Data follows below. Repeat exactly the lines between the line holding "Viewport: 966px width, 724px" and the line holding "The image size is (506, 406).", inclusive, and nothing more; drop pictures.

● Data for this task:
....................

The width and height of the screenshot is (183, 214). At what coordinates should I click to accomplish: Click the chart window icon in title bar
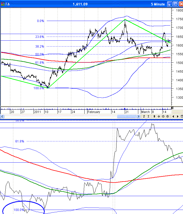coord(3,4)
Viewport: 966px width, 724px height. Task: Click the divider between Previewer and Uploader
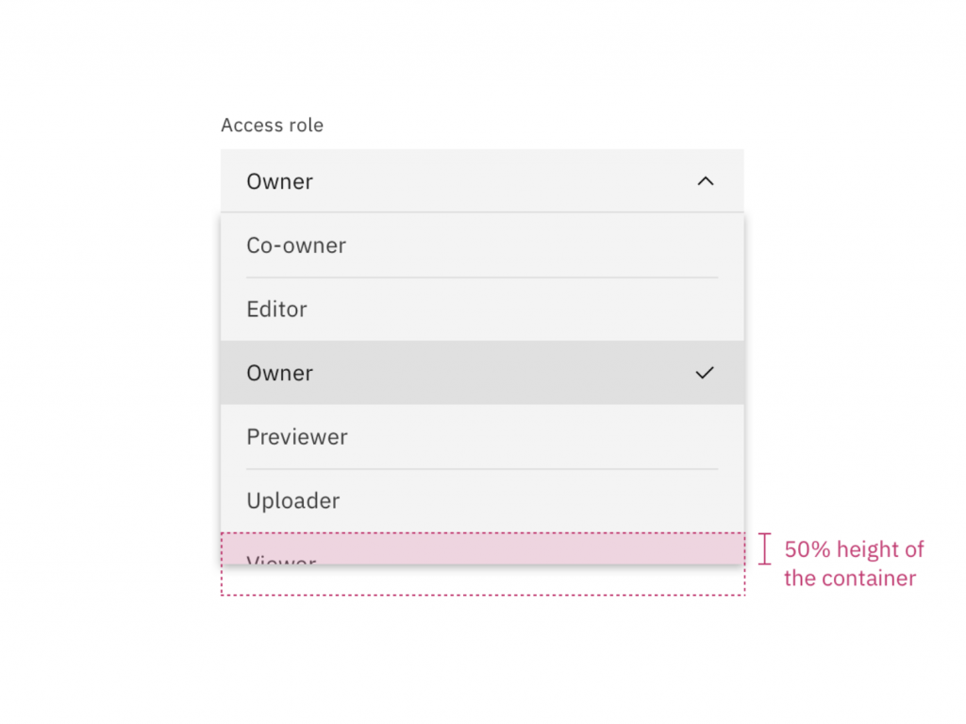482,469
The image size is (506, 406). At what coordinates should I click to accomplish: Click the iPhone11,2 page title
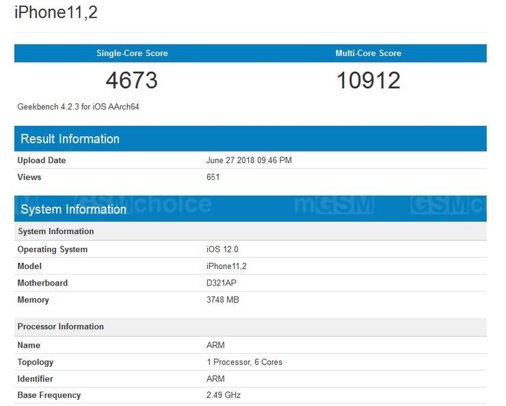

....................

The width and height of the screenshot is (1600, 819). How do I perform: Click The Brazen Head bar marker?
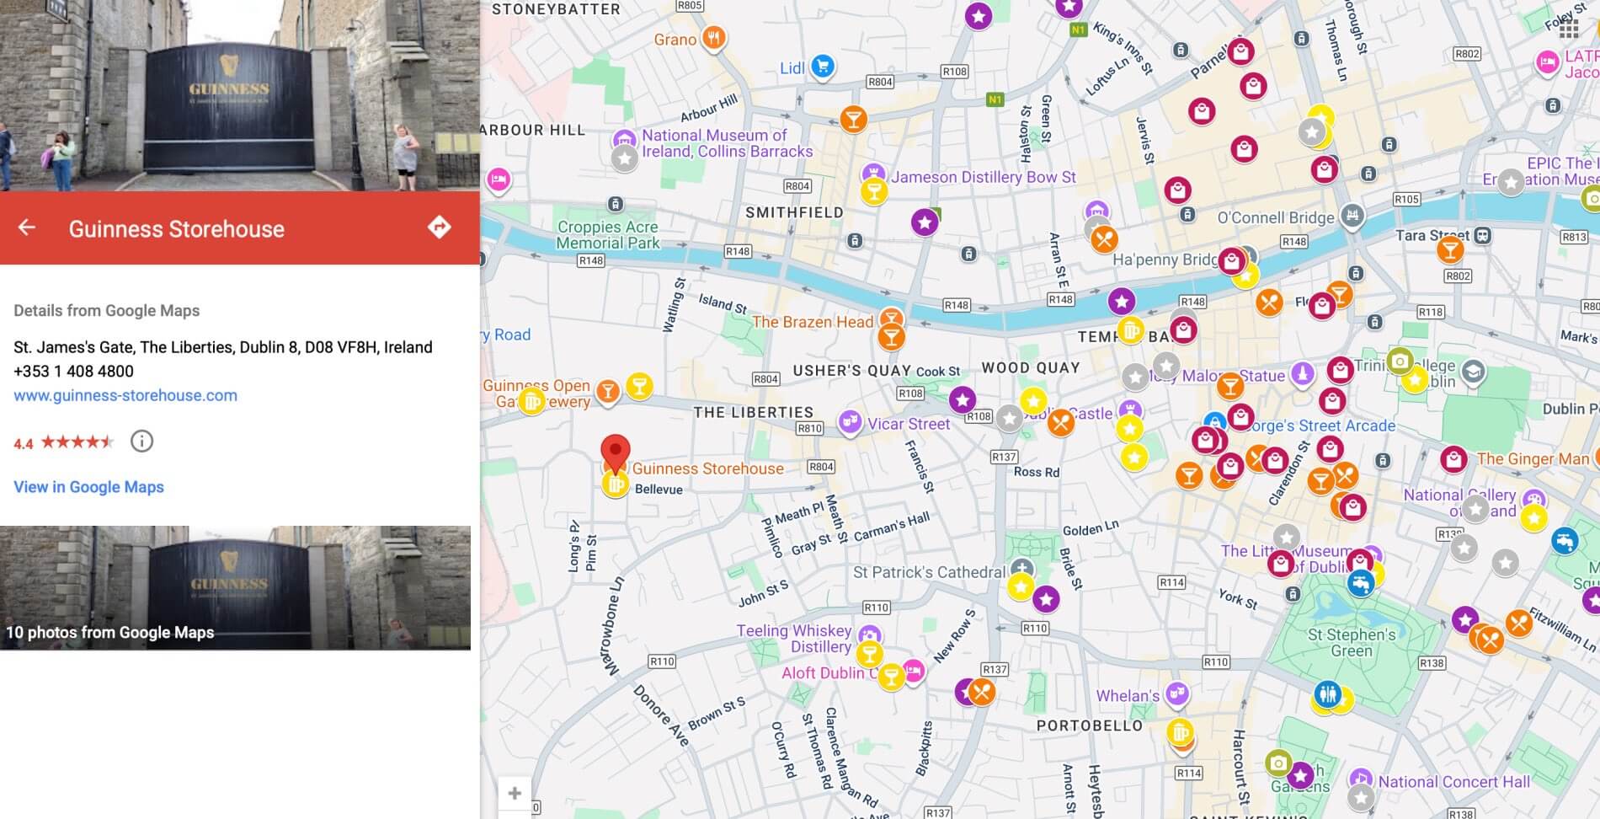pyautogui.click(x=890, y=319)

....................

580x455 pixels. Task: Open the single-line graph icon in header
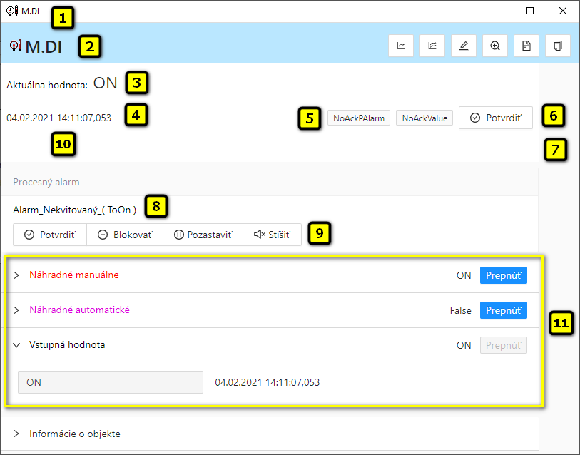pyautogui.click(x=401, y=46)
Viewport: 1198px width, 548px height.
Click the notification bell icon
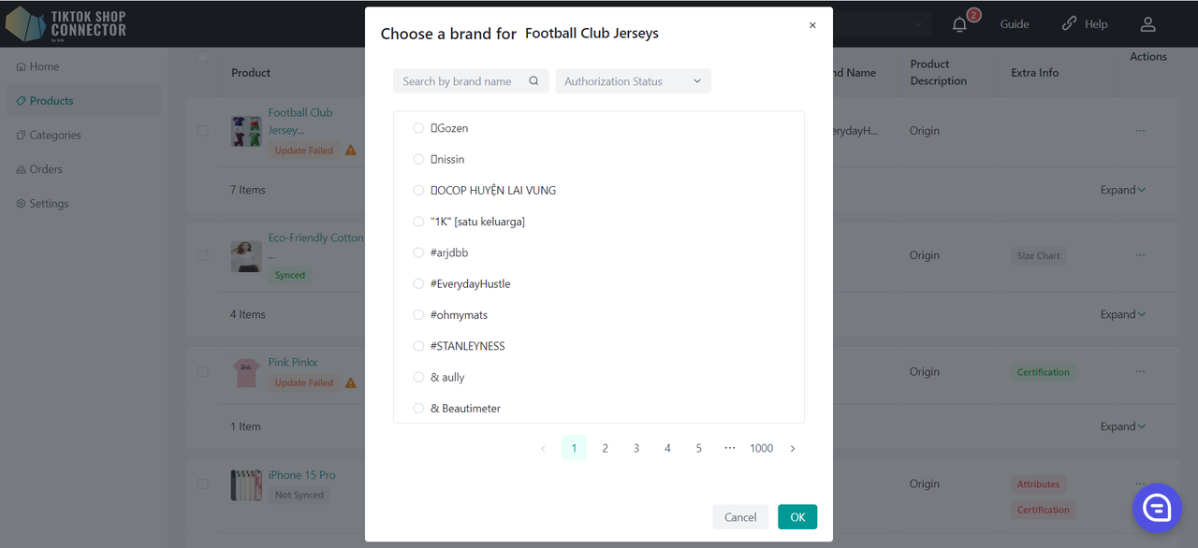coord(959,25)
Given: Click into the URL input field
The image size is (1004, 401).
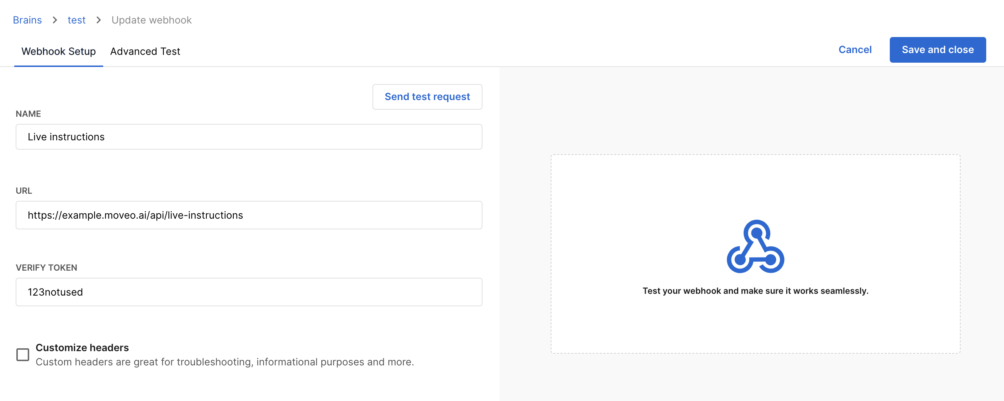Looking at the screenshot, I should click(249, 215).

....................

● Result:
Viewport: 966px width, 724px height. Task: Click the divider between Previewer and Uploader
482,469
The image size is (506, 406). At what coordinates should I click to accomplish: Click the iPhone11,2 page title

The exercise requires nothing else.